◆ Task 1
Reproduce the article on the 3C strategy word for word, from "Cognitive Behavioral Therapy" up to and including "cease, calm, change.".
◆ Task 2
According to the article on the 3C strategy, what three steps make up the strategy?
◆ Task 3
Translate this sentence from the article on the 3C strategy into Spanish: "The sharp shock of the rubber band hitting your skin can effectively divert your attention."

Text passage section start

Conquer Anxiety with the 3C Strategy 🔥🔥🔥

Adrian Quintina
7 min readJan 28, 2022

--

“Don’t believe every worried thought you have. Worried thoughts are notoriously inaccurate.”
— Renee Jain

If you’re prone to experiencing anxiety, like me, chances are your mind is your greatest enemy.

When you’re faced with a situation that has the potential to provoke your anxiety, it’s easy to start to imagine the worst or start to self-blame to the extent that the anxiety symptoms become magnified within mere seconds.

If you really want to manage your anxiety, you must be quick in catching your own self-destructive thoughts, as well as adept in transforming these negative thoughts into more positive, facilitative ones.

How to Deal with Unhelpful Thoughts

Cognitive Behavioral Therapy (CBT), is a school of psychotherapy that states that if you want to manage negative thoughts, you have to consciously exert the effort to stop the negative thoughts and replace them with positive ones. To do this, you need to employ the 3C strategy: cease, calm, change.

Step One: Cease

The first step for managing unhelpful thoughts is to actively, and consciously stop thinking the negative thoughts. The best way that you can stop focusing on the negative thoughts is to find a way to distract yourself.

This may seem a bit counterintuitive; after all, wouldn’t controlling the runaway thoughts be better than not thinking about them at all? The keyword in this question is a runaway. Think about it this way; if an old-fashioned wooden cart is rolling down a hill toward you, it isn’t likely that you’ll stop it by standing in front of it; it will knock you down and keep going, and you’ll be worse for the wear. A more practical example would be to try not to think of a pink elephant. For those with anxiety, that elephant will start to push harder and harder into the mind until it is literally all they can think about. To stop thinking of the pink elephant, you need to try to divert your attention to something else. This distraction will work to derail the power of that overwhelming thought and give you the chance to regain control of your mental processes.

So, the question becomes, how can you distract yourself? A highly recognized technique is to snap a rubber band against your wrist when you start to think unhelpful thoughts. The sharp shock of the rubber band hitting your skin can effectively divert your attention. Another method that you can try is to engage in something physical, like jumping up and down, snapping your fingers in a complicated rhythm, or breaking into song. You might even try shifting your focus to a comical or strange image.

Text passage section end
Data for review section start

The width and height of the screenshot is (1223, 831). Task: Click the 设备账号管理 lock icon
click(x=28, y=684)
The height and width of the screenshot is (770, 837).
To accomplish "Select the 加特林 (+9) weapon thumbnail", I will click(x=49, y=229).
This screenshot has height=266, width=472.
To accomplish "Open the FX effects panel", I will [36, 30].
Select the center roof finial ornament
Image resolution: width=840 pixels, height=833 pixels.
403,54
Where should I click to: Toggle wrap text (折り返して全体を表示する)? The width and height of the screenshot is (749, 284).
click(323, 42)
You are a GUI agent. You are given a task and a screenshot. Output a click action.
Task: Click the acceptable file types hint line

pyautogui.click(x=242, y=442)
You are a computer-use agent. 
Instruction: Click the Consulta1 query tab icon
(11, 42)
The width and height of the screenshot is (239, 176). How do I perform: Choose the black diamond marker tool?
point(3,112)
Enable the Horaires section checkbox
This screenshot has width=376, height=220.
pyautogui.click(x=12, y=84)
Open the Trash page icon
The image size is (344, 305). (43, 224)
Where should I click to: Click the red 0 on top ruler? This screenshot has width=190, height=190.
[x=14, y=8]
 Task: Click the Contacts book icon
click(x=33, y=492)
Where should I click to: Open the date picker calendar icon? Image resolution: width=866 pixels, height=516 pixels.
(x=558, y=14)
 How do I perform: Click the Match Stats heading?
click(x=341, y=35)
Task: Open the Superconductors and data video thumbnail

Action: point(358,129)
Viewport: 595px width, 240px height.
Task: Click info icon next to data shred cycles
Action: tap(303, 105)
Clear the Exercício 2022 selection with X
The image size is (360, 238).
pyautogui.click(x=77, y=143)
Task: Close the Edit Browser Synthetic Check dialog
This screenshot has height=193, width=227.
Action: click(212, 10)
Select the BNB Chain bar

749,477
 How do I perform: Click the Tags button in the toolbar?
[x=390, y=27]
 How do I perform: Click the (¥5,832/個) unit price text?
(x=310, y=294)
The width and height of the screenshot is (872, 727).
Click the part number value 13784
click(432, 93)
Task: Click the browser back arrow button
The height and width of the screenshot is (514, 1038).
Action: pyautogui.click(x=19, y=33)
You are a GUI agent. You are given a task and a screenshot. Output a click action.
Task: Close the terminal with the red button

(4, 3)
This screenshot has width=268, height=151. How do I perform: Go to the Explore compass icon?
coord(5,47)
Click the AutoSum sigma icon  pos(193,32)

Data for review section end

◆ Written response 1
Cognitive Behavioral Therapy (CBT), is a school of psychotherapy that states that if you want to manage negative thoughts, you have to consciously exert the effort to stop the negative thoughts and replace them with positive ones. To do this, you need to employ the 3C strategy: cease, calm, change.

◆ Written response 2
Cease, calm, change.

◆ Written response 3
El golpe seco de la banda elástica al chocar contra tu piel puede desviar eficazmente tu atención.